The application exposes a Web interface at the URL /camel/londonweather. Test this by pointing a browser at that URL on your test1 container. In my case the full URL is http://test1-kevinboone.rhcloud.com/camel/londonweather. You should see output like this:


screenshot

Exercise 4: Manage the OpenShift cluster using the rhc command-line tool

In general, the command-line tool is less useful with the Fuse cartridge than with most other cartridge types. The reason for this is that one of the most common operations, creating new gears with specific characteristics, will usually be more easily dealt with use Fabric8-specific administration techniques. However, there are few features that make it worth knowing how to use the command-line tool, some of which are demonstrated in this section.

4.1 Obtain the rhc tool

In the examples that follow, I assume that you will be running rhc on a Red Hat Linux system (RHEL, Fedora). However, versions are available for most platforms. For full details on installing this tool, see here. On most Red Hat Linux systems, you should just be able to do
$ sudo yum install rubygem-rhc
rhc is a Ruby application, so it has the Ruby runtime environment as a dependency. yum should take care of installing Ruby and other dependencies automatically. On other platforms you'll probably need to obtain Ruby explicitly, and then use it to obtain rhc.

It's worth bearing in mind that the version of rhc in the standard repositories for RHEL versions earlier than Fedora 19 is likely to be quite out-of-date, and you might be better to install manually as described in the documentation referenced earlier.

4.2 Configure the rhc tool

rhc stores a lot of configuration, presumably so it doesn't need a whole host of command-line arguments each time you run it. To configure it for the first time, just run:
$ rhc setup 
The configuration is stored in $HOME/.openshift/express.conf To set up rhc to use a particular OpenShift broker, use the form
$ rhc setup --server {openshift_broker_hostname}
Note that rhc setup will create and uplod a public key on compatible systems, but you might already have done this (it won't hurt if it gets done again).

4.3 Use rhc for basic administration operations

A common use for rhc is to tail the container log file, that is, to display new log output as it is generated. Do this by using
$ rhc tail {application_name}
For example:


screenshot

Note that this operation does not require any credentials, nor does the OpenShift broker or container location need to be specified — the broker hostname was configured and stored when rhc was set up, and the broker knows where the applications are deployed.

4.4 Use rhc to get to the console's SSH port

It can be useful to get into the Fuse console using SSH, and use commands like profile-edit to manage the installation. However, the SSH port is not exposed to the Internet. You can get around this problem — and many similar problems — using the port forwarding mechanism offered by rhc.

First, log into the fuse application using SSH, as described earlier (hint: use the OpenShift console to find the SSH command line). Once logged in, examine the file fuse/fabric8-karaf-1.0.0.redhat-379/etc/org.apache.karaf.shell.cfg — you need the line:

org.apache.karaf.shell.cfg:sshPort=23101
Of course, your port number might be different.

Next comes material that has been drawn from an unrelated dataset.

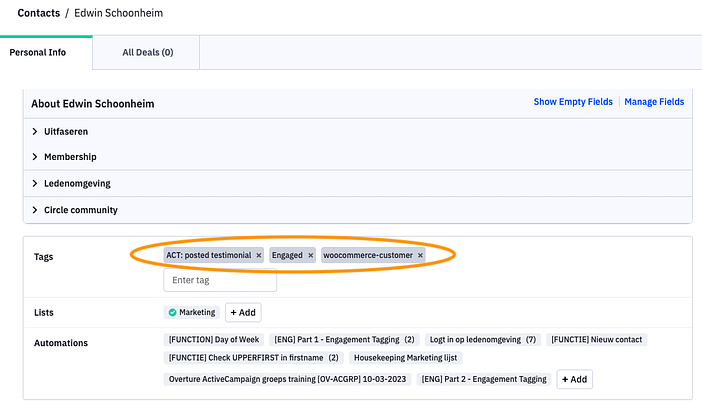Click the green Marketing list check icon
Viewport: 702px width, 405px height.
point(173,313)
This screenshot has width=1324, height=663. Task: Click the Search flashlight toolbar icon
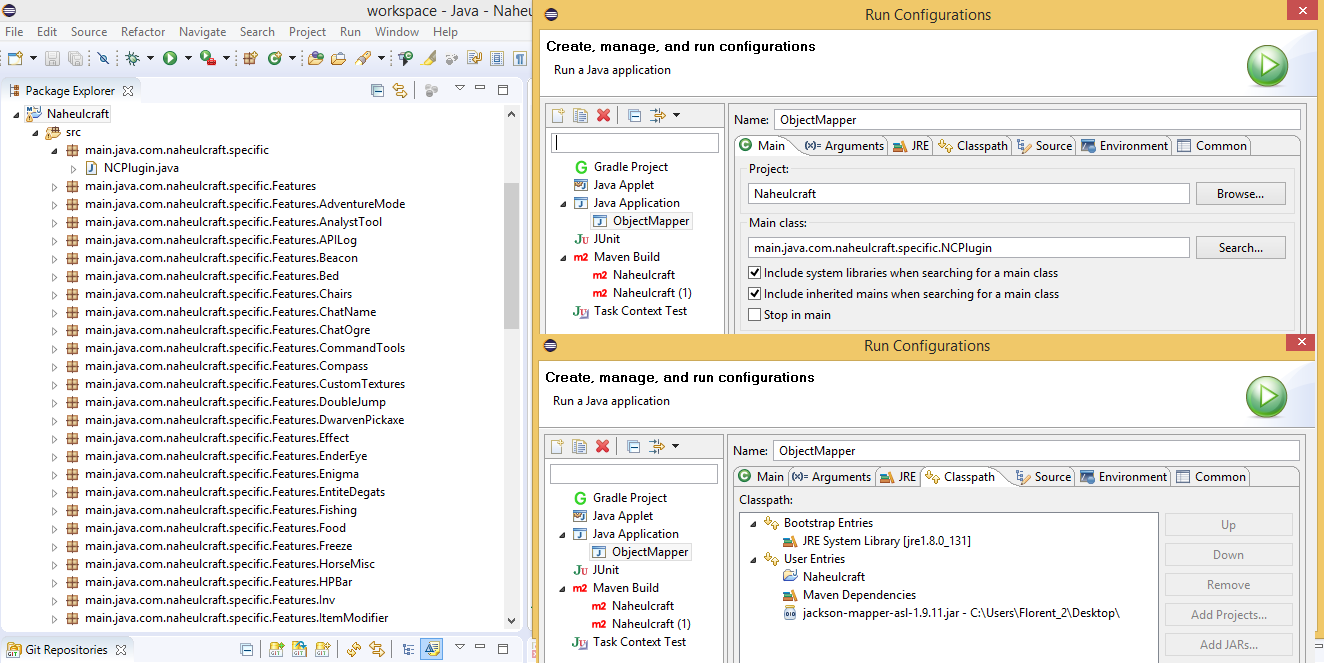click(x=364, y=58)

Set up the port forwarding apparatus using rhc:

$ rhc port-forward fuse

To connect to a service running on OpenShift, use the Local address

Service Local                OpenShift
------- --------------- ---- ----------------
java    127.0.0.1:15001  =  127.5.68.1:15001
java    127.0.0.1:16099  =  127.5.68.1:16099
java    127.0.0.1:23101  =  127.5.68.1:23101
java    127.0.0.1:3128   =  127.5.68.1:3128
java    127.0.0.1:8080   =  127.5.68.1:8080
Note that the SSH port 23101 is forwarded as localhost:23101. So connect an SSH client to that port:
$ ssh -p 23101 admin@localhost
The password corresponding the user ID admin is the one you used earlier to configure the Maven deployment plug-in (so it should be in $HOME/.m2/settings.xml).

Verify that console commands like profile-list and version-list work in this environment.

4.4 Use rhc to back up a complete application

You can use rhc to copy the entire gear to a tarball, so that it can be restored later. To dowbload a copy of the fuse application's gear, for example:
$ rhc snapshot save fuse
There is a corresponding restore command for pushing a tarball to a gear.